The right side of the mural shows a maiden and a horse who seem to be communicating with each other. Below there is a young man with an architectural monument model in his hands. The image tells that the arrival of Zoroastrianism brought brotherhood, creativity, peaceful and tranquil life, and harmony in the existence of animals and humans. The mural colours are also meaningful. The coloration is warm and sunny through the use of ochre, yellow, orange, brown, and white. The mural was highly commended by professionals and museum visitors for both its content and workmanship.

Makhmudov is a passionate landscape artist, too: his pieces are marked by soft lyricism and profound poeticism in the scenery he pictures.

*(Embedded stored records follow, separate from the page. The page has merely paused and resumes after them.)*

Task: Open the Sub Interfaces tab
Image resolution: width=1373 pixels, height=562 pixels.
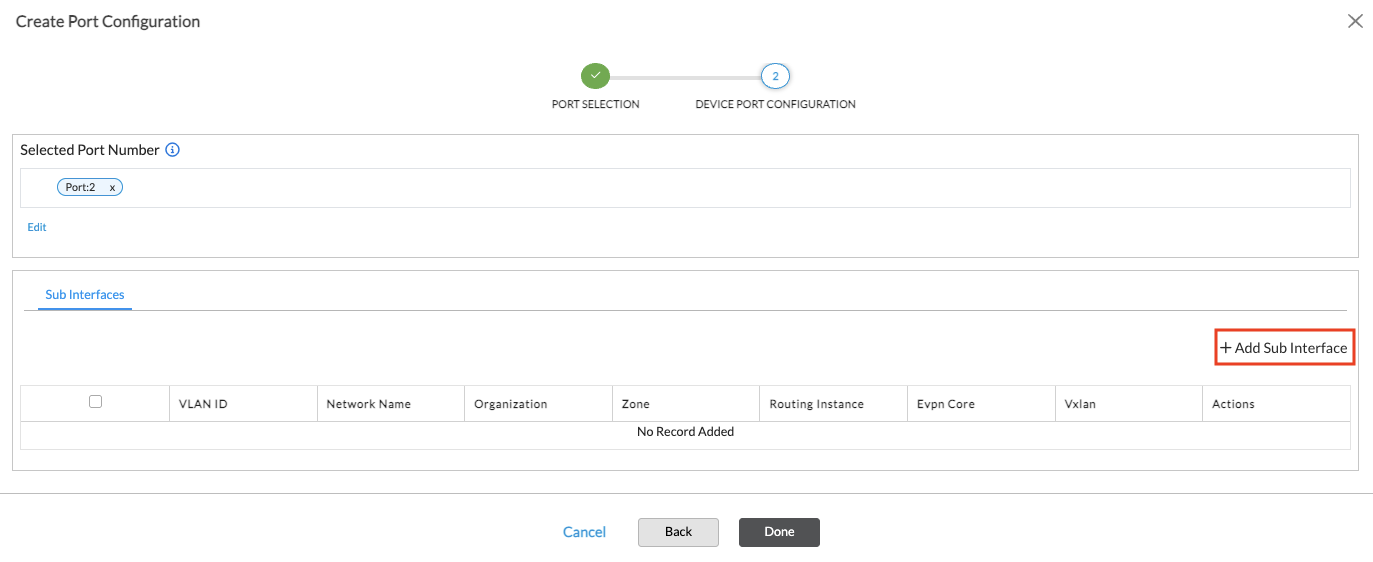Action: [85, 295]
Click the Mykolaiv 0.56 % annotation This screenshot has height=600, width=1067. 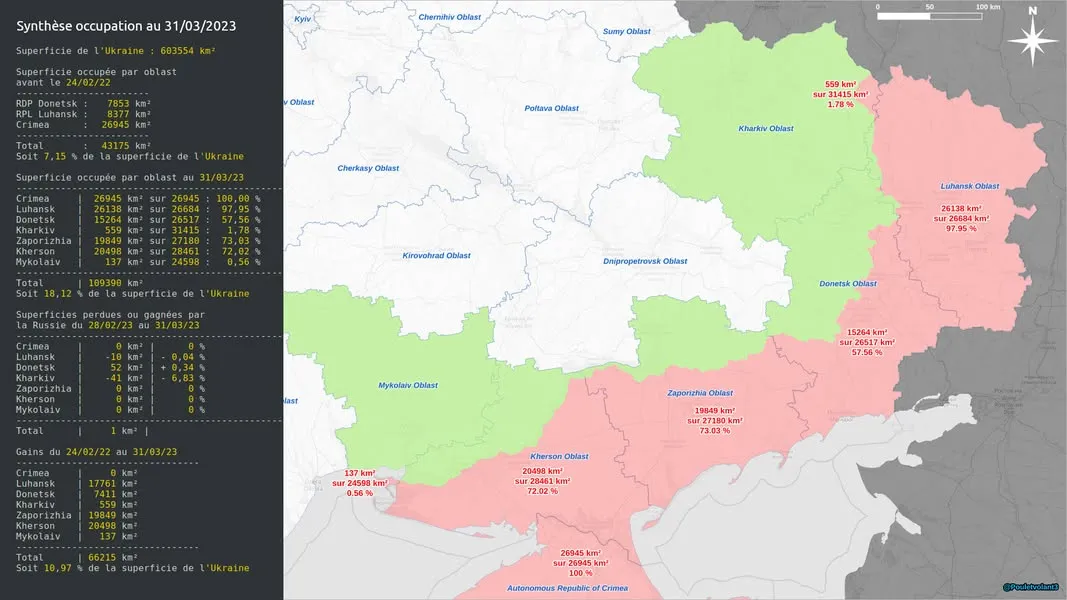359,493
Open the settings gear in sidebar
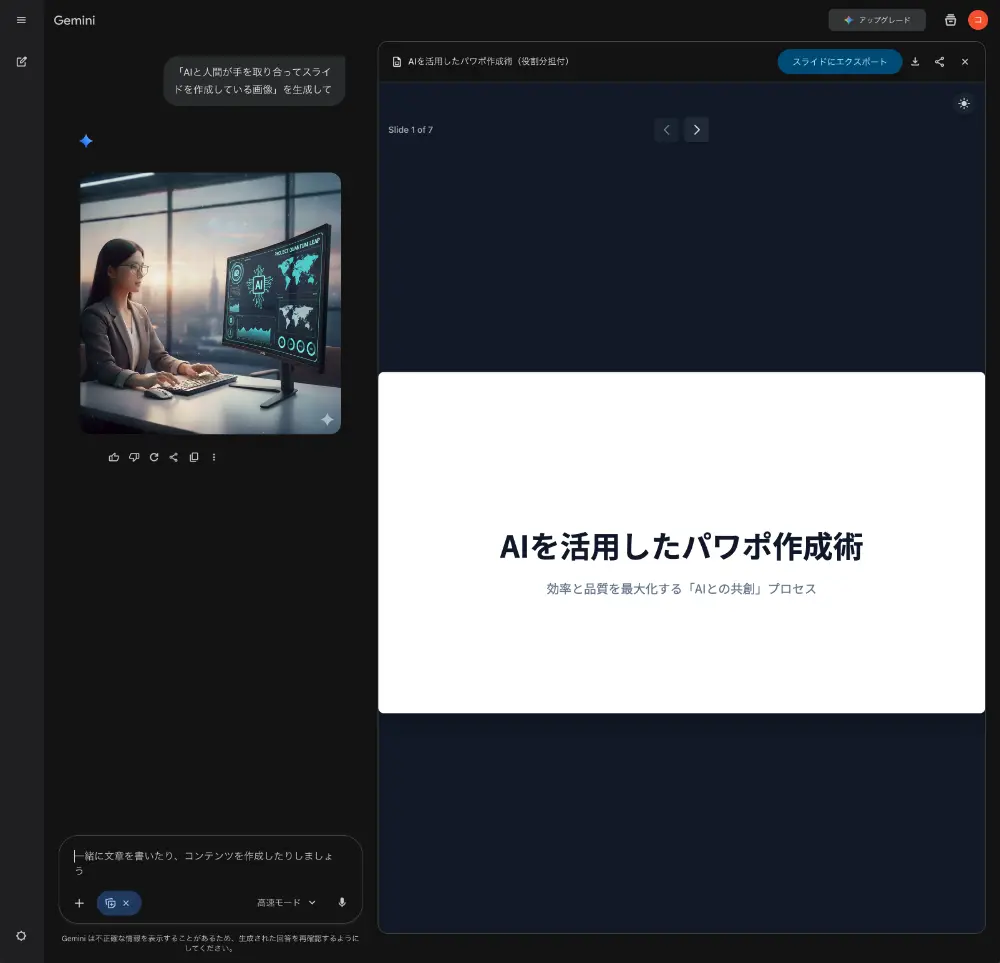Viewport: 1000px width, 963px height. tap(21, 936)

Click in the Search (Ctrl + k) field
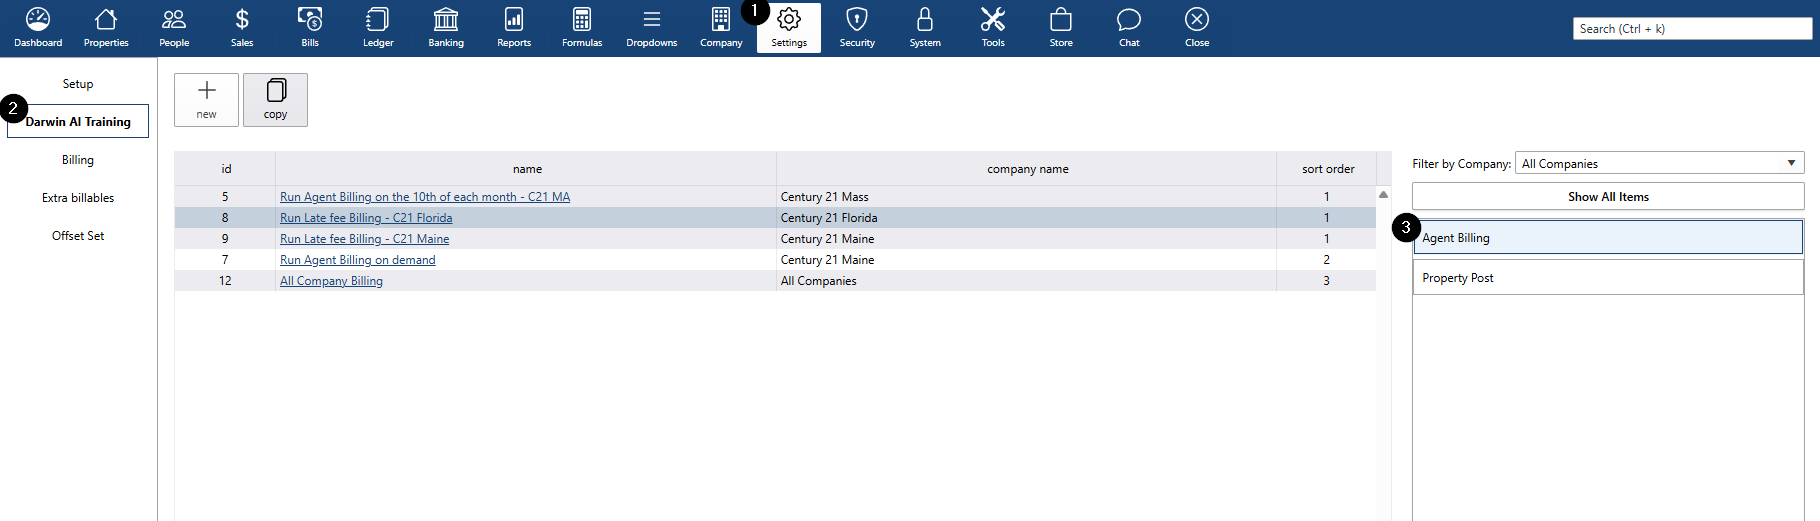[1691, 29]
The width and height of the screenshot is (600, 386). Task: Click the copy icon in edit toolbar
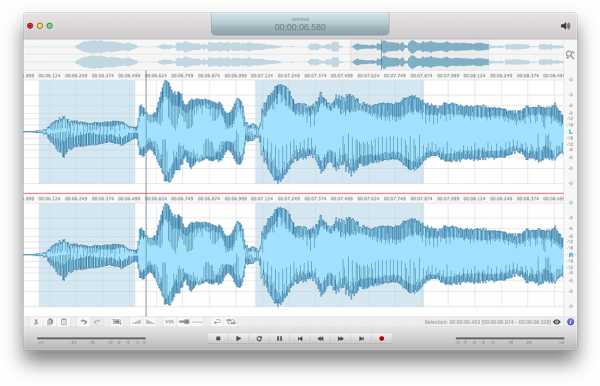pos(50,322)
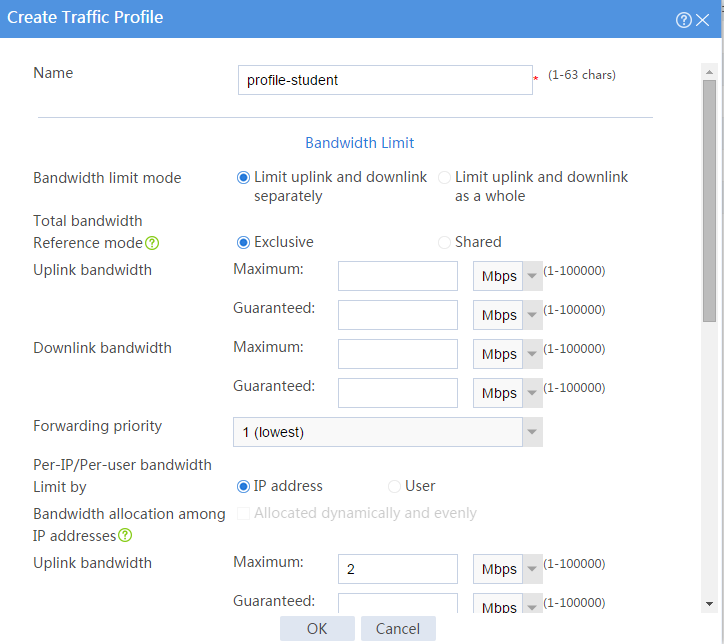Image resolution: width=724 pixels, height=644 pixels.
Task: Click the downlink Guaranteed bandwidth field
Action: [398, 393]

Particularly interesting are his mountain landscapes reflecting the cycles of nature and its changing appearance that breaths poetic charm and refined pictorial beauty, even despite the pile of huge yellowish-brown rocks that broke from the cliff on the background of mountain peaks drowning in a purple haze. One can see poplar trees flecked by autumnal gold, bowing their tops in the wind. These are the “Early Spring”, “In the Mountains of Khojikent”, “Autumn in Khojikent”, “Autumn”, “The Golden Fall”, “Poplar Trees”, “Sunset”… One can feel suspense in “Aktash”, with its gurgling stream breaking through the jumble of boulders and lush vegetation in the background. Through the seemingly insignificant details the artist can show the presence of life in this harsh mountain environment.
Mahmudov is also skilled in making portraits and subject paintings. His keen artistic perception of reality can be sensed not only in coloration, texture and brush-stroke movement, but also in his moral valuation and associative depth of his characters. Gentle ballerina in a pink tutu, getting ready to go on stage – this work shown at the 2008 exhibition earned Mahmudov the “Mentor and Student” diploma. Romantic painting “Song” glows in golden-yellow shades; it shows a young man in a white turban sitting in the garden on a rug, holding a dutar in one hand, while his other arm, bent at the elbow and raised, is holding a nightingale. The young man is wearing a gown and a charm around his neck. Next to him there are green beads in a cube-shape chalice. The artist used an unusual device by showing unnaturally elongated neck turned towards the bird that greets the dawn with its singing. Dark silhouettes of the watering horses are clearly painted on the background of the blue river and waves lapping on the shore.